英本国では、もう絶望だと思っていたメリー号から救助信号があったというので、乗客の家族たちもハンカチーフでなみだをぬぐって元気づいた。
捜索隊への命令が発せられた。待機中の駆逐艦隊や、れいのラスキン大尉のひきいる飛行隊は、新たに潜水艦隊をつれて勇躍してふたたび大西洋上めがけて進発した。
ルゾン号の魚とり大会の参加員たちにも、魚腹から出てきたクイーン・メリー号の救助信号のことがだんだんと伝わっていったので、さおをかついで本船にかえってくる者がだんだんに多くなった。

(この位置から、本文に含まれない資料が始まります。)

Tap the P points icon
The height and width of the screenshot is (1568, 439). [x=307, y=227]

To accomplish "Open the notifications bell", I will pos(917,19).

「スミスおじさん。メリー号が見つかったって、ほんとうなの。どこにいたの」
と、三千夫少年も、カニばかりはいった魚籠をかついで、スミス警部のところへとんできた。いまや警部は船内の畏敬のまととなった。
「さあ、どこにいるのか、そいつはまだわかっていないのだよ、三千夫君。しかし今に、英国海軍がそれを教えてくれるだろうよ」
ああ、英国海軍!
そのとき何ごとが起こったのか、突如としてルゾン号の非常汽笛が鳴りひびいた。
こは何ごと、と全員はおどろいて、あるいは甲板にかけあがり、あるいは高声器の方に聞き耳をたてた。